8.3  All case files are given a closure date within our case management system upon their conclusion. Our case management system is set to automatically delete all sensitive data contained (on a monthly batch run) when a case reaches the seventh anniversary of its closure. The following none identifying data is retained to assist Aspire in meeting its data processing obligations in respect of any future ’subject access requests’ that may be received: 

i. durhamlane reference number; 

ii. instructing client name; 

iii. clients reference number; 

iv. matter description (i.e. process serve); 

v. date file closed and archived; and 

vi. date of file destruction.

 

8.4  durhamlane also have a “delete now” facility for use to immediately delete all sensitive data within a case file upon receive a valid data subject request. 

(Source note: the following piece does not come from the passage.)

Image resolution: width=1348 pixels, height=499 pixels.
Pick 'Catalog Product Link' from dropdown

8.5  Upon deletion of a case file, a data destruction certificate is produced and held on file. 

9. Email Encryption and Data File Transfer 

9.1  Data is transferred off site during the instruction of any sub-contractors and the provision of reports to our clients. Where ‘Sensitive Data’ is to be transferred, it will be sent via encrypted email using Microsoft365 email encryption. Microsoft365 email encryption provides government and industry-certified security and authentication, including email and file encryption at rest and in transit, multi-factor authentication, and customisable policy control. The solution integrates with Microsoft Outlook and Office 365 for easy-to-use one-click encryption, while mobile apps help secure data on other device types. 

9.2  Detailed audit logs enable users to track information even after it has been shared, with the ability to revoke access in real time should recipients no longer be authorised to access information. Additionally, policy control can prevent actions such as downloading data locally, copy and pasting information, and using print screen functionality. When implemented at the gateway, outgoing emails can be encrypted based on key terms for GDPR compliance. End-to-end security is ensured by recipients being able to reply and initiate secure emails and file transfers for anyone with a Microsoft account. 

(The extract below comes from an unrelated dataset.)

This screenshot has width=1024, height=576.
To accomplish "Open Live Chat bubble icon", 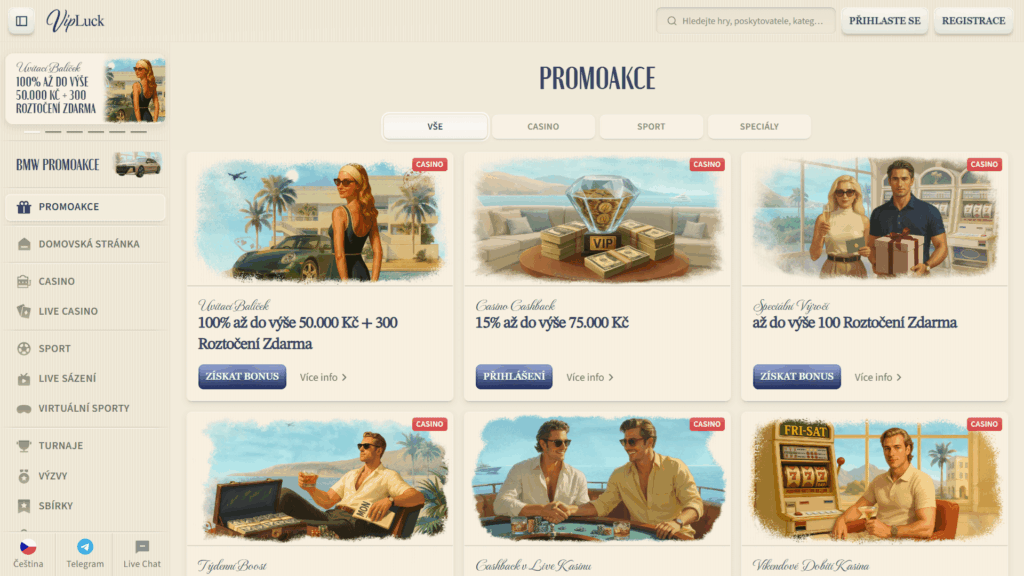I will 142,547.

9.3  Larger files may also be transferred using a secure encryption file transfer service provided by www.wetransfer.com. The privacy and security standards of wetransfer.com are compliant with the high level of personal data protection required by the Dutch Personal Data Protection Act (Wet bescherming persoonsgegevens), based on the E.U. Privacy Directive (95/46/EC). Files are encrypted when they are being transferred (TLS) and when they are stored (AES256). Once files are safely stored, they can only be accessed using the unique links sent to the sender and recipient. 

10. Use of Cloud Based Storage 

10.1  The phrase “cloud storage” can be defined as any third-party solution which stores information to an online storage facility such as Google Drive, Dropbox and OneDrive. Files stored on these services can usually be accessed via any web browser and have the facility to share files with other people. Whilst being attractive, offering excellent features that are easy to use, they bring with them a series of risks. durhamlane employees are instructed that they must not use cloud services to store files containing personal, sensitive or confidential information because of these risks. durhamlane have therefore blocked access to known cloud-based storage sites to unauthorised employees via Firewall group policy. 

10.2  For collaboration purposes, the Aspire directors and senior management have access to an online ‘SharePoint’ storage facility via Microsoft Office 365 in which data and documents may be stored. Access may only be granted by the Head of Operations. 

10.3  Office 365 encrypts all data content at rest and in motion using multiple encryption technologies. For data at rest, Office 365 uses BitLocker, Azure Storage Service Encryption, and Office 365 Service Encryption. For data in transit, Office 365 uses multiple encryption technologies, including Transport Layer Security (TLS) and Internet Protocol Security (IPsec). Data is stored on Office 365 Secure Servers within the UK. No data leaves the E.U.